Hay mucho movimiento en el gobierno en este momento para excluir del mercado de EE. UU. a los vehículos con lazos con China, ya sea a través de inversiones o de tecnología. Ayer, un comité del Senado aprobó un proyecto de ley para prohibir a los fabricantes cuya propiedad de entidades chinas supere el 15%. Mientras tanto, otra medida busca eliminar los componentes fabricados en China de los autos que se venden aquí. Esa es la razón por la que Polestar está haciendo las maletas y se va. Desafortunadamente, se prevé que esto haga que los autos que permanezcan sean aún más caros.
Un nuevo informe de Reuters examina los esfuerzos de una startup de electrónica automotriz con sede en Ohio para escalar lo suficientemente rápido como para llenar la demanda que seguramente llegará cuando los fabricantes ya no puedan recurrir a China para obtener tantas piezas. Se llaman Eagle Wireless, y empresas como ellas se volverán cada vez más valiosas si el gobierno mantiene sus planes de eliminar cierto hardware fabricado en China de los autos vendidos en EE. UU. a partir de 2030. (Una prohibición separada de software, que entra en vigor el próximo año, es la razón de la salida de Polestar y la dispensa de Volvo).
Eagle reconoce la oportunidad que enfrenta, pero aún queda mucho trabajo por hacer, no solo para escalar la fabricación, sino también para lograr una especie de paridad de costos. Según la empresa, sus módulos siguen costando entre un 5% y un 15% más que las piezas equivalentes de China. Los componentes que la ley buscará principalmente son relacionados con las comunicaciones y el rastreo de ubicación. Un antiguo ejecutivo de la industria automotriz de Detroit dijo a Reuters: “Se me cayó la mandíbula cuando vi el aumento de precio” al comparar la factura de un sistema de asistencia avanzada a la conducción (ADAS) producido fuera de China con uno importado de China.

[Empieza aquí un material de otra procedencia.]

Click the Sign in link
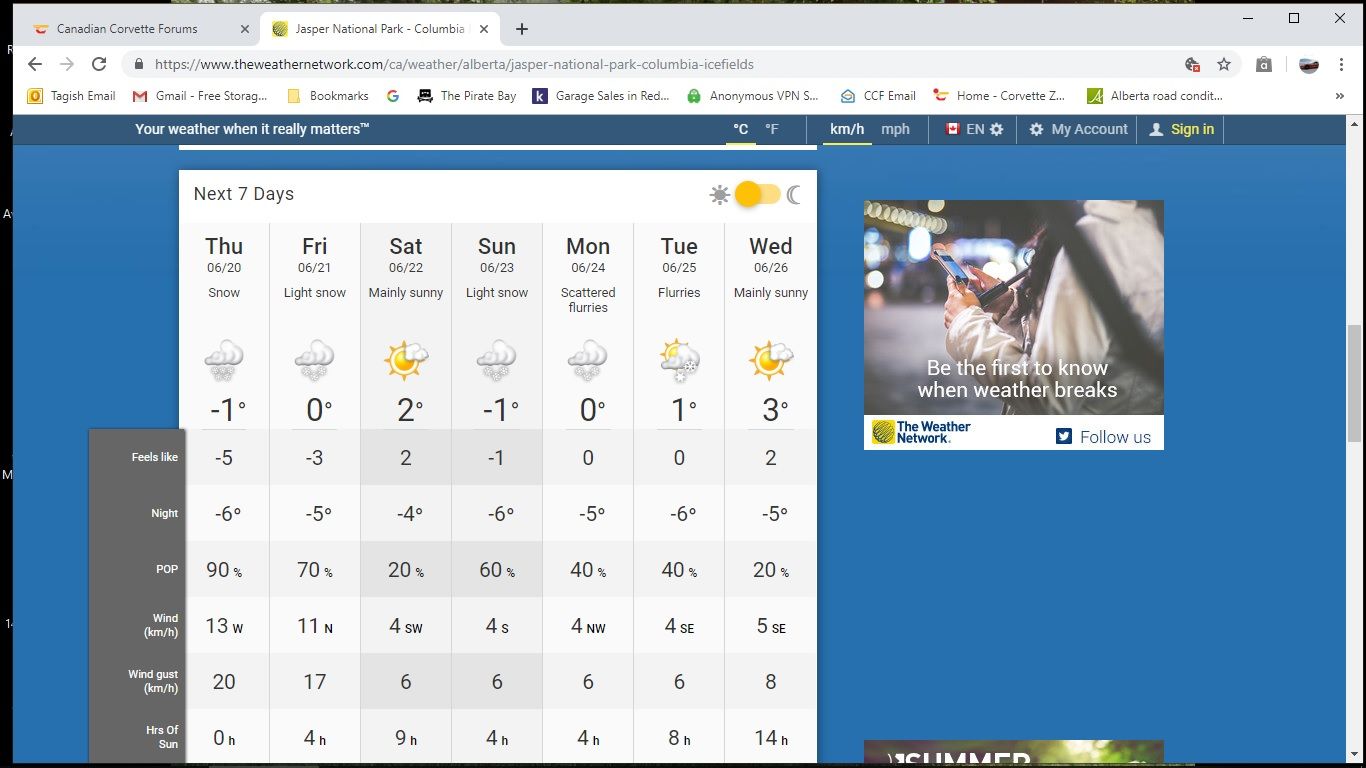This screenshot has height=768, width=1366. pos(1181,129)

Algunas automotrices estarán más en riesgo que otras. El director de software de Rivian, por ejemplo, dijo a Reuters que cree que el fabricante de camionetas eléctricas puede capear esta tormenta mejor que otros, porque puede cambiar de proveedores con mayor agilidad. Naturalmente, la cantidad de autos que vendes influye en la magnitud de este desafío, lo que podría explicar por qué Ford buscó una autorización para seguir importando modelos como el Lincoln Nautilus, que se fabrica en China.
Sin embargo, ese esfuerzo podría haber fracasado, ya que el senador republicano Bernie Moreno de Ohio, quien coescribió el proyecto de ley de prohibición de inversiones, dijo el miércoles que Ford había acordado trasladar la producción de esos vehículos a EE. UU. después de todo.

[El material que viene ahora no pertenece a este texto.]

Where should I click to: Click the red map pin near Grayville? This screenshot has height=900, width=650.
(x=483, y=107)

Lo complicado es que incluso las piezas fabricadas localmente a veces dependen de licencias de otros lugares—como, de empresas chinas—y la prohibición de hardware también toma esas piezas en cuenta. Justo el mes pasado, Ford comenzó a fabricar baterías en una planta de Michigan utilizando tecnología licenciada de CATL, con sede en China. Excluir por completo a China de la cadena de suministro de los vehículos complejos actuales ofrece una lucha obvia, pero el problema es que no sabremos cuán grave será hasta dentro de años, cuando estemos ya en pleno del proceso.